▸ Task requirements
a. Set down the passage of the Rhine field recording review between "The field recording" and "the foldout booklet.", inclusive.
b. Can you answer these from the Rhine field recording review?
(i) Who took the colour photos in the foldout booklet?
(ii) How many tracks does the record contain?
(iii) In what year did Annea Lockwood undertake her Sound Map Of The Hudson River?
c. Could you extend the review of the Rhine field recording past its last sentence?

▸ Extracted text
★ ★ ★ ★ ★ ★ ★

Stein Am Rhein

The field recording record Von Der Rheinquelle Bis Hafen Karlsruhe (GRUENREKORDER Gruen 163) is credited to rhein_strom, but is in fact the work of Lasse-Marc Riek, the label boss Gruenrekorder; he did these field recordings of the Rhine river, while his collaborator Thomas M. Siefert was the “location scout” – a role which sounds not unlike something you’d expect in a move production company – and took the colour photos which appear in the foldout booklet.

Across 21 tracks which segue into each other, we have a detailed sound map of the river, one which is illustrated by a very precise schematic time-line / diagram included in the printed insert, telling us where we are on the stations of this journey; in structure, perhaps, not unlike Annea Lockwood’s Sound Map Of The Hudson River, which she undertook in 1982. Lasse-Marc Riek also adds one or two conceptual layers to the work; one textual inspiration was a book called Rivers Of Central Europe by Joachim von Konigslow, a work which traces the history of mankind’s relationship to rivers. We used to think the river was a God; then we feared the river, when it brought floods and disease. Now we exploit it, harnessing the energy of the river for transport and power generation. “How can we…forge new relationships with the River Rhine?” asks Riek, perhaps intending this release as one potential response to that profound question.

★ ★ ★ ★ ★ ★ ★

▸ Data for review
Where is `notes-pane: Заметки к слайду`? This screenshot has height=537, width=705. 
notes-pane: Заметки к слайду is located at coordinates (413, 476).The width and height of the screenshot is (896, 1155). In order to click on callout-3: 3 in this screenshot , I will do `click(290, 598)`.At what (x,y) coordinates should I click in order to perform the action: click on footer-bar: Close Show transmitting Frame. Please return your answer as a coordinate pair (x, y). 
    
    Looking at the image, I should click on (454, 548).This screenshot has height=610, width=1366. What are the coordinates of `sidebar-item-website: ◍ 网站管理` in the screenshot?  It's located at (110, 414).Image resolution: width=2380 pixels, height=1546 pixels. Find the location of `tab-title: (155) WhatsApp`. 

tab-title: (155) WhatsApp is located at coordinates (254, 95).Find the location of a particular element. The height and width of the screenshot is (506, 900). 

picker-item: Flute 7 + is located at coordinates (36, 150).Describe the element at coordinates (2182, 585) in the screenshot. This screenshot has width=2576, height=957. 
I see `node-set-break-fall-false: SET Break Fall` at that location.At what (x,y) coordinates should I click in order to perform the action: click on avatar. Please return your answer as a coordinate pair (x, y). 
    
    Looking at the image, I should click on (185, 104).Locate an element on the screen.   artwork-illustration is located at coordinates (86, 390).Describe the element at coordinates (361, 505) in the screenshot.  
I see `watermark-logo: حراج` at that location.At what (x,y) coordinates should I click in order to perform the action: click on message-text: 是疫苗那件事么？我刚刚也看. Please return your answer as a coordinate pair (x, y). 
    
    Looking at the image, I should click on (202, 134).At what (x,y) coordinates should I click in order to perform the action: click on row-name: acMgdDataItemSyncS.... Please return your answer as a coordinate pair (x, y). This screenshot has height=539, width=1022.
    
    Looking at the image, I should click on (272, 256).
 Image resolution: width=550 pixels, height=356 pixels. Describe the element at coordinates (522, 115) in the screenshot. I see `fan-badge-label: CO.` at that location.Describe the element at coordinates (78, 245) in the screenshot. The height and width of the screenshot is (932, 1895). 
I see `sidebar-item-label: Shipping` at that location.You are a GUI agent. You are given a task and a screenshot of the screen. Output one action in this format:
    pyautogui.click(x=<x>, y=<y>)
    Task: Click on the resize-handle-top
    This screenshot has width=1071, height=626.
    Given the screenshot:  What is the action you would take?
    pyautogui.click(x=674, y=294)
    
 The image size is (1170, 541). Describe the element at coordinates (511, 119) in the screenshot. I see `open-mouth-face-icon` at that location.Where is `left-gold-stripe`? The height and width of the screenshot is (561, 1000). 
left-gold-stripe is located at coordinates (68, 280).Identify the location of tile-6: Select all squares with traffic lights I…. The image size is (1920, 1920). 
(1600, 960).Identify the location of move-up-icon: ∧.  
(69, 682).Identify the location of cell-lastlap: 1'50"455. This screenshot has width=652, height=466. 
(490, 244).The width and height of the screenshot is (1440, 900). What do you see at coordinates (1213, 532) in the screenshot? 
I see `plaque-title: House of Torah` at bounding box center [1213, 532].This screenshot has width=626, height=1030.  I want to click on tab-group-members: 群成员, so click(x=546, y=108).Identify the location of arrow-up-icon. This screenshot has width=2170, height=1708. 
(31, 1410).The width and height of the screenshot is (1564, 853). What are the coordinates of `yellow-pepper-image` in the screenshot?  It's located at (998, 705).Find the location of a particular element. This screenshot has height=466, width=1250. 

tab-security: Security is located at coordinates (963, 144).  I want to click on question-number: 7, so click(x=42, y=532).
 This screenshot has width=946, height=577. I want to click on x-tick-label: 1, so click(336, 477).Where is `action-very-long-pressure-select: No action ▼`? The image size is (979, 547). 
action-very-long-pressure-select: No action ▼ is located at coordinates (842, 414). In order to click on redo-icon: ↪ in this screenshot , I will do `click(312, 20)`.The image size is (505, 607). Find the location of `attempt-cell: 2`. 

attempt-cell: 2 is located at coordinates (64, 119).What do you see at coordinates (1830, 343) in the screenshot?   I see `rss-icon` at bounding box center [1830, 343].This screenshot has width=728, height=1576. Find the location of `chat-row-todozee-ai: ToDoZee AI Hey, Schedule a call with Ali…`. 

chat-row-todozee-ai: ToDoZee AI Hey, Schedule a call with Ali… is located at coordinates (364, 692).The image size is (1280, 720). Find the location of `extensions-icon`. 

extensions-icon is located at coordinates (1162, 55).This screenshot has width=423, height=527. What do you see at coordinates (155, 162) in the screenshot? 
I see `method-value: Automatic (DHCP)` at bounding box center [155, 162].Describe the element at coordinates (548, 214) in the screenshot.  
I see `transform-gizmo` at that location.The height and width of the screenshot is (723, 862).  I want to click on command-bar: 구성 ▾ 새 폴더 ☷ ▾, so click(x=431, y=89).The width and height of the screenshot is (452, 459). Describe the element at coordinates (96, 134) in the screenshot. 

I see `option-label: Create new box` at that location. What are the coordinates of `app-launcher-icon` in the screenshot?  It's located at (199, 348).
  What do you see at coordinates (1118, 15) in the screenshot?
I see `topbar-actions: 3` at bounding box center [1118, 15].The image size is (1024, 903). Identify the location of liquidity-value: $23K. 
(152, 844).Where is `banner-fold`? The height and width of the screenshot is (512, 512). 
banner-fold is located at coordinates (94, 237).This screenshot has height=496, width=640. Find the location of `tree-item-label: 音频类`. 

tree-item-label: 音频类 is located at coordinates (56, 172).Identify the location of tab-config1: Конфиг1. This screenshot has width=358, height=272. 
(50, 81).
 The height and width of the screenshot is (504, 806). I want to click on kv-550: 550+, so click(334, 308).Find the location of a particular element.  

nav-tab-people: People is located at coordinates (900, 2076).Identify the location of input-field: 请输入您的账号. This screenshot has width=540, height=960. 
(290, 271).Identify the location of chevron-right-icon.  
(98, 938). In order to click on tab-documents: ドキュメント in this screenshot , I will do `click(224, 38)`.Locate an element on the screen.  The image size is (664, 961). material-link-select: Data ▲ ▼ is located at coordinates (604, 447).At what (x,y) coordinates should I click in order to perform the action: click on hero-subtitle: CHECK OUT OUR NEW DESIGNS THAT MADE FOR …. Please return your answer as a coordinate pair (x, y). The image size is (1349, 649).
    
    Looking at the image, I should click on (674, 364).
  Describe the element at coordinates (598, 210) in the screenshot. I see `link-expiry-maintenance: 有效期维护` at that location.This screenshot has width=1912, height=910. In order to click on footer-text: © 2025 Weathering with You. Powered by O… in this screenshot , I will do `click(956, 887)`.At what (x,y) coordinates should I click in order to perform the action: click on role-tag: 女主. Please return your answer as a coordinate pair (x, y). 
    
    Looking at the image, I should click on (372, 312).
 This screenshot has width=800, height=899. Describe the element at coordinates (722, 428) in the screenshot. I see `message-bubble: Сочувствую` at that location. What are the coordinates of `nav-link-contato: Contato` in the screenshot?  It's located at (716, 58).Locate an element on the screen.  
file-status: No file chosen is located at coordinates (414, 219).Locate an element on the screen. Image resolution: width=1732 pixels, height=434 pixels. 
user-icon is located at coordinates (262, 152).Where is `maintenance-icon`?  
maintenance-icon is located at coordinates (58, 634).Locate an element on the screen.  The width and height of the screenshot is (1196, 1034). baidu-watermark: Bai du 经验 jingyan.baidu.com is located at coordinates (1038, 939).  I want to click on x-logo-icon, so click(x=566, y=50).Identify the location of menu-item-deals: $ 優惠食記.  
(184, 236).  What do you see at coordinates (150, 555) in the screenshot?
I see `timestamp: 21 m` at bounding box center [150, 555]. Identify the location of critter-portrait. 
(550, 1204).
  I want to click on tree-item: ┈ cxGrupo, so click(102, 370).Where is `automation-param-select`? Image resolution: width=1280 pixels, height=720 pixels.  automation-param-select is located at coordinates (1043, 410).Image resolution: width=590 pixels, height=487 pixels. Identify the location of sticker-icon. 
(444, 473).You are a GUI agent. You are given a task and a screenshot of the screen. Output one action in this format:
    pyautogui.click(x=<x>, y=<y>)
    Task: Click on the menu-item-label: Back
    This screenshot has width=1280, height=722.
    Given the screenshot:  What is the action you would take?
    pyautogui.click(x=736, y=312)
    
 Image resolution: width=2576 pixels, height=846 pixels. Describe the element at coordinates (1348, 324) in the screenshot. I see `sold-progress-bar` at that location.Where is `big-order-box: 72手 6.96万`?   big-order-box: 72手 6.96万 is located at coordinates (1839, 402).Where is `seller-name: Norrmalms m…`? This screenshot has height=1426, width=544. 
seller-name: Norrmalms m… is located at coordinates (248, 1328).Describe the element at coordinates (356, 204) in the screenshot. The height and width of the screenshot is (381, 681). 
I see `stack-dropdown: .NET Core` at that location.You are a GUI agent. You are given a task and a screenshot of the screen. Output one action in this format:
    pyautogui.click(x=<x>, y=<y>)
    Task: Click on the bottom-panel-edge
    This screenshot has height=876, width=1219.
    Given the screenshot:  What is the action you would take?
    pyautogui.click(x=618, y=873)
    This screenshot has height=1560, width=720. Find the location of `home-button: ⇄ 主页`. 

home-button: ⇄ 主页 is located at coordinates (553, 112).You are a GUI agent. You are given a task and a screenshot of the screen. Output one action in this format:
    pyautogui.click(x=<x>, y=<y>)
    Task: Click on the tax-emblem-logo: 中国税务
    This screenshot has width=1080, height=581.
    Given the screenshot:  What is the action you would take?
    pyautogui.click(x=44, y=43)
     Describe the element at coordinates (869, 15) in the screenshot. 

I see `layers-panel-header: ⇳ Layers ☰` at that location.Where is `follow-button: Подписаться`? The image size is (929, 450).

★ ★ ★ ★ ★ ★ ★

▸ List of answers
a.
The field recording record Von Der Rheinquelle Bis Hafen Karlsruhe (GRUENREKORDER Gruen 163) is credited to rhein_strom, but is in fact the work of Lasse-Marc Riek, the label boss Gruenrekorder; he did these field recordings of the Rhine river, while his collaborator Thomas M. Siefert was the “location scout” – a role which sounds not unlike something you’d expect in a move production company – and took the colour photos which appear in the foldout booklet.

b.
(i) Thomas M. Siefert
(ii) 21
(iii) 1982

c.
Like Christina Kubisch with her Unter Grund (noted here), he’s worried; concerned about the ecology and the long-term effects of our destructively-interfering with nature. He calls them “irreparable interventions”, suggesting that the damage we do is irreversible. But in seeking out zones of unspoiled pastoral beauty along the river Rhine, he doesn’t want to turn himself into some 19th-century Romantic landscape painter swooning over deserted vistas, nor presumably become a soppy tree-hugging ecology nut who bursts into tears whenever another acre of forest is cleared for a housing development or to create more cattle grazing land for cows which are destined to become McDonalds hamburgers. Von Der Rheinquelle thus might be read as a spare, unsentimental look at the beauty of nature, through sound; and a journey that’s informed by questions and uncertainty, rather than a lecture proceeding from foregone conclusions.

As to that uncertainty, the word-game he plays on one page of the booklet, taking the reader from “rain” to “ryn”, may indicate the multi-layered thinking he’s been doing on this subject. It’s a series of puns, multi-lingual, almost a concrete poem; a rebus that somehow encompasses more than just a river and its names. While this record is gorgeous to listen to (all these Gruenrekorders are pretty much recommended listening), it also communicates a conceptual depth that makes it even more compelling, inviting us to consider our own relationship to nature, to the environment, and what it means. From 26th January 2016.